Parlament stimmt für Beitrittsverhandlungen Island will schnell in die EU
Island strebt in die Europäische Union. Das Parlament in Reykjavik folgte dem Wunsch der Regierung und stimmte für die Aufnahme von Verhandlungen mit Brüssel. Verlaufen diese erfolgreich, dann soll es nach dem Willen der Regierung eine Volksabstimmung über den Beitritt geben.
Das isländische Parlament hat mit knapper Mehrheit für die Aufnahme von EU-Beitrittsverhandlungen gestimmt. Die Sozialdemokraten von Ministerpräsidentin Johanna Sigurdardottir hatten sich für einen Aufnahmeantrag ausgesprochen, um die finanzielle Zukunft des von der Wirtschafts- und Finanzkrise schwer angeschlagenen Staats zu sichern. Für die Aufnahme von Beitrittsverhandlungen stimmten im Parlament 33 Abgeordnete, 27 stimmten dagegen. Verlaufen die Gespräche erfolgreich, dann soll es nach dem Willen der Regierung vor einem möglichen Beitritt erst noch eine Volksabstimmung geben.
Beitritt schon 2011?
Sigurdardottir hatte angekündigt, die im Atlantik gelegene Inselrepublik mit ihren 320.000 Einwohnern in die EU führen zu wollen. Der schwedische Außenminister Carl Bildt, dessen Land derzeit die EU-Ratspräsidentschaft innehat, stellte Island Ende Juni verkürzte Verhandlungen in Aussicht. Experten halten einen Beitritt zur EU schon 2011 für möglich. Damit würde das Land an anderen Staaten - vor allem Kroatien - vorbeiziehen, die zum Teil seit Jahren darauf hoffen, der Union beitreten zu dürfen.

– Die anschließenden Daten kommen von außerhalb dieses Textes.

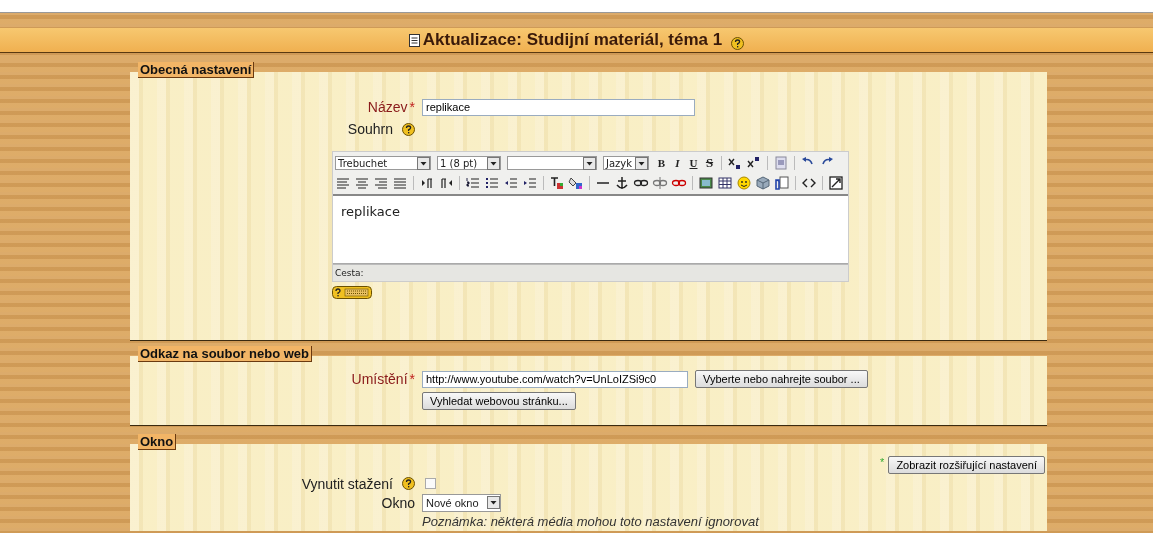 The width and height of the screenshot is (1153, 533). I want to click on force-download-checkbox, so click(430, 484).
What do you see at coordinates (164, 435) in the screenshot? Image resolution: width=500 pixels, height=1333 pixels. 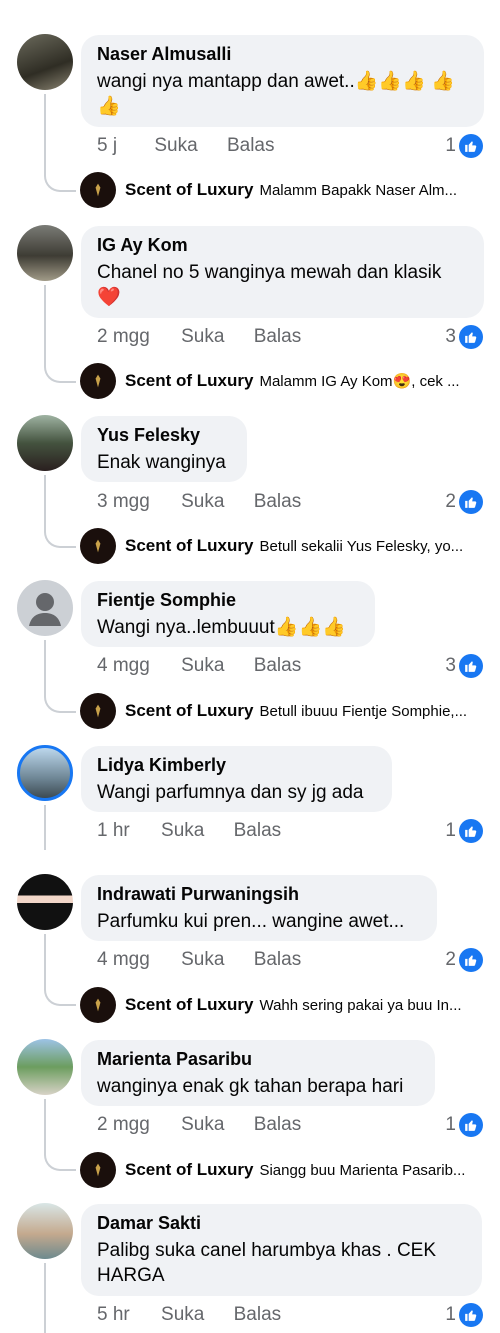 I see `commenter-name: Yus Felesky` at bounding box center [164, 435].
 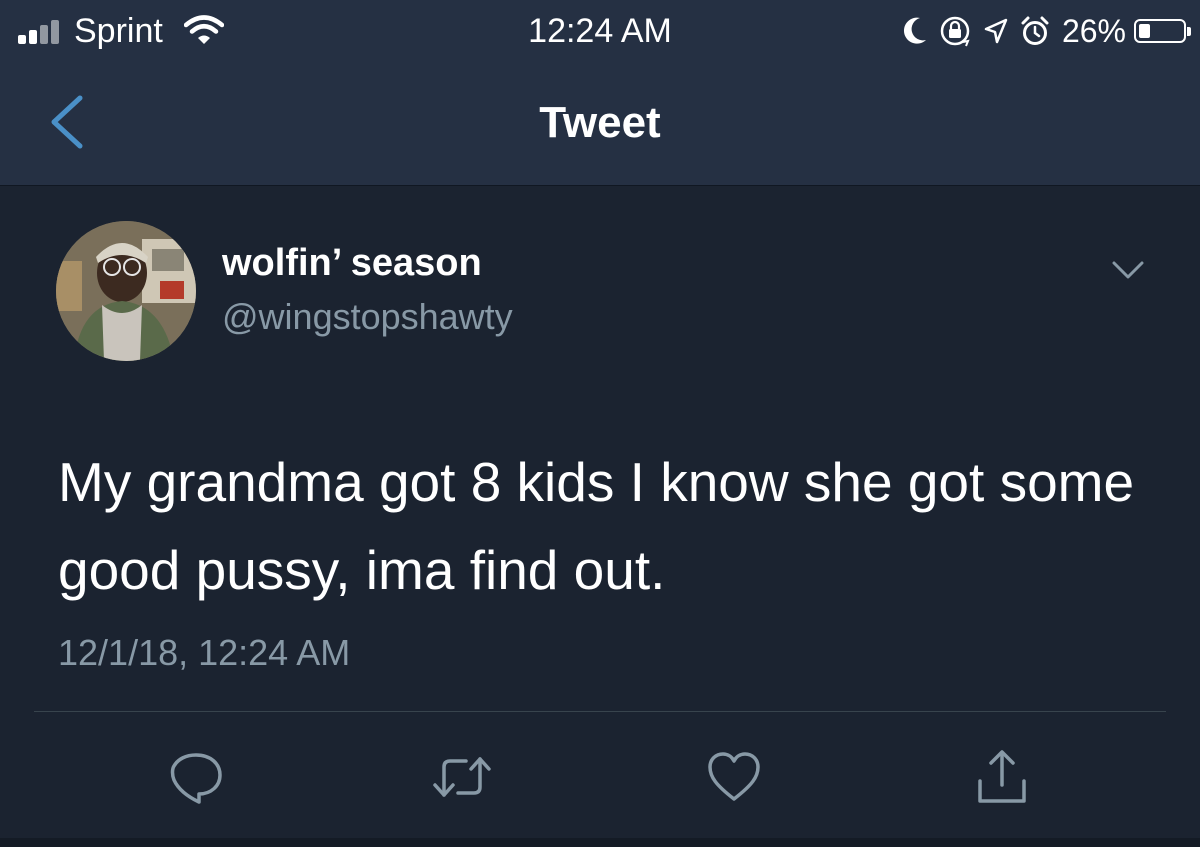 What do you see at coordinates (352, 264) in the screenshot?
I see `display-name: wolfin’ season` at bounding box center [352, 264].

"Island hat bereits drei Viertel des Weges in die europäische Integration zurückgelegt", sagte der schwedische Außenminister Carl Bildt schon vor dem Beschluss des Parlaments in Reykjavik. Die schwedische Ratspräsidentschaft kann das Tempo des Beitrittsprozesses beschleunigen oder verlangsamen. Sigurdardottir selbst rechnet damit, dass die Verhandlungen zweieinhalb bis dreieinhalb Jahre dauern könnten.
EU begrüßt Islands Initiative
Die EU-Kommission begrüßte das Beitrittsgesuch Islands. "Island ist ein europäisches Land mit langen, tiefen demokratischen Wurzeln", sagte EU-Kommissionspräsident José Manuel Barroso. Die Entscheidung unterstreiche die "Lebendigkeit des europäischen Projektes". Die Beziehungen zwischen der EU und Island seien schon seit Jahren sehr eng, betonte Barroso. Island gehört seit 15 Jahren zum europäischen Wirtschaftsraum. Ähnlich äußerte sich der schwedische Ministerpräsident und amtierende EU-Ratspräsident Fredrik Reinfeldt.

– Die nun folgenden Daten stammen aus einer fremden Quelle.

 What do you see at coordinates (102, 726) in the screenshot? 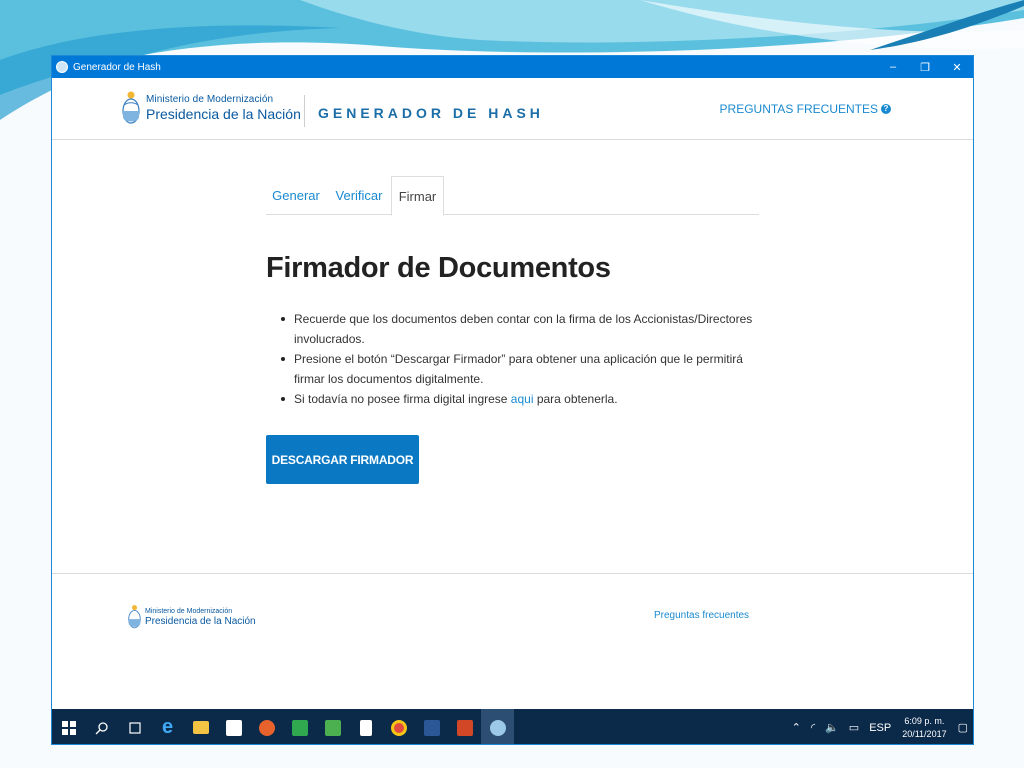
I see `search-icon` at bounding box center [102, 726].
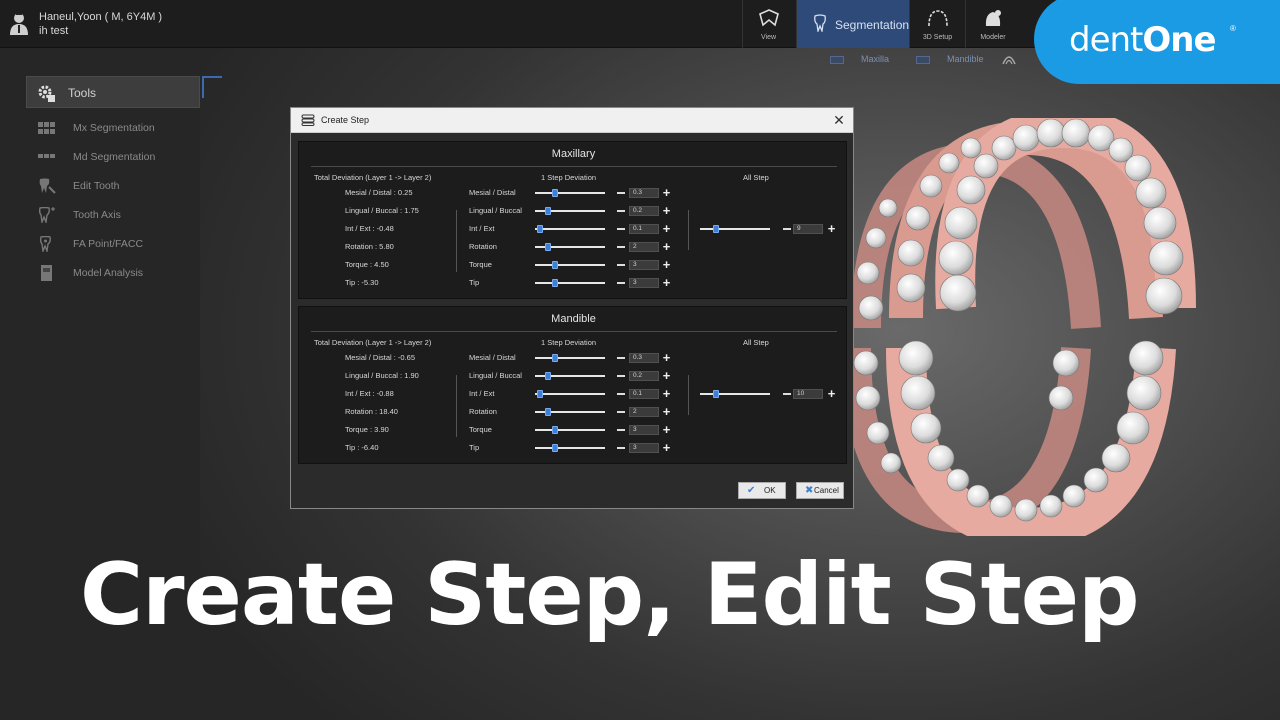  Describe the element at coordinates (839, 120) in the screenshot. I see `close-icon: ✕` at that location.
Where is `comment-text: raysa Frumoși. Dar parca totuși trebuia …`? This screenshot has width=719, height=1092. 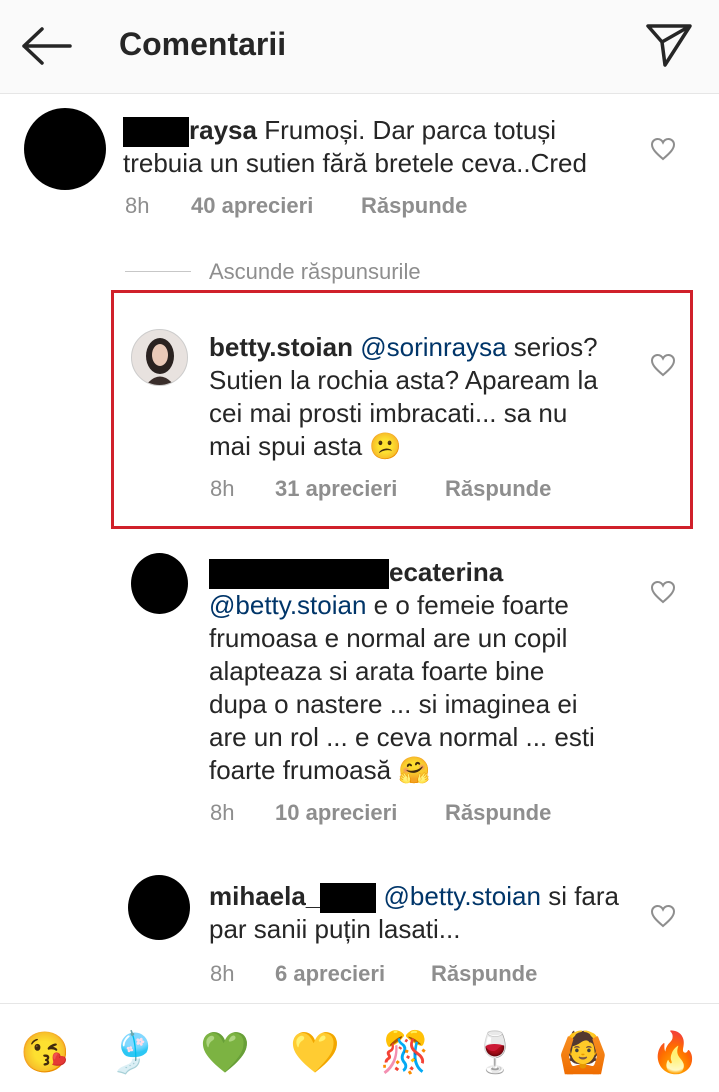 comment-text: raysa Frumoși. Dar parca totuși trebuia … is located at coordinates (383, 147).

Fischerei und Walfang mögliche Konflikte
Ein möglicher Streitpunkt wird die Fischereipolitik sein. Die Isländer verfügen im Atlantik über eine 200 Seemeilen tiefe nationale Fischereizone mit einer Größe von 760.000 Quadratkilometern. Hier befinden sich einige der größten Fischbestände des Ozeans. Und nach EU-Recht müssten diese zu EU-Gewässern werden. Ein weiteres Problem ist der Walfang - geächtet in der EU, aber von Island seit 2006 auch kommerziell wieder betrieben. Das Thema ist zwar wirtschaftlich nicht besonders wichtig, aber von solcher politischen Symbolik, dass es einige Anstrengungen erfordern könnte.

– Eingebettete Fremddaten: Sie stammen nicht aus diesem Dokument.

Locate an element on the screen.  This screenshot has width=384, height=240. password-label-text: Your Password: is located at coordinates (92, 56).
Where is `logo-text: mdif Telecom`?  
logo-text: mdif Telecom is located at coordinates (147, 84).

Finanzkrise noch nicht überwunden
Reykjavik muss noch ein weiteres Problem aus der Welt schaffen: Vor allem Großbritannien und die Niederlande erwarten, dass sich Island auch für die finanziellen Folgen der isländischen Bankenkrise in ihren Ländern verantwortlich fühlt. Im Blick auf diese Frage mahnte der finnische Außenminister Alexander Stubb erst im Juni in Reykjavik die Isländer: "Ich möchte gerne, dass Island so schnell wie möglich beitritt, aber sie sollten auch nicht zu hohe Hoffnungen haben."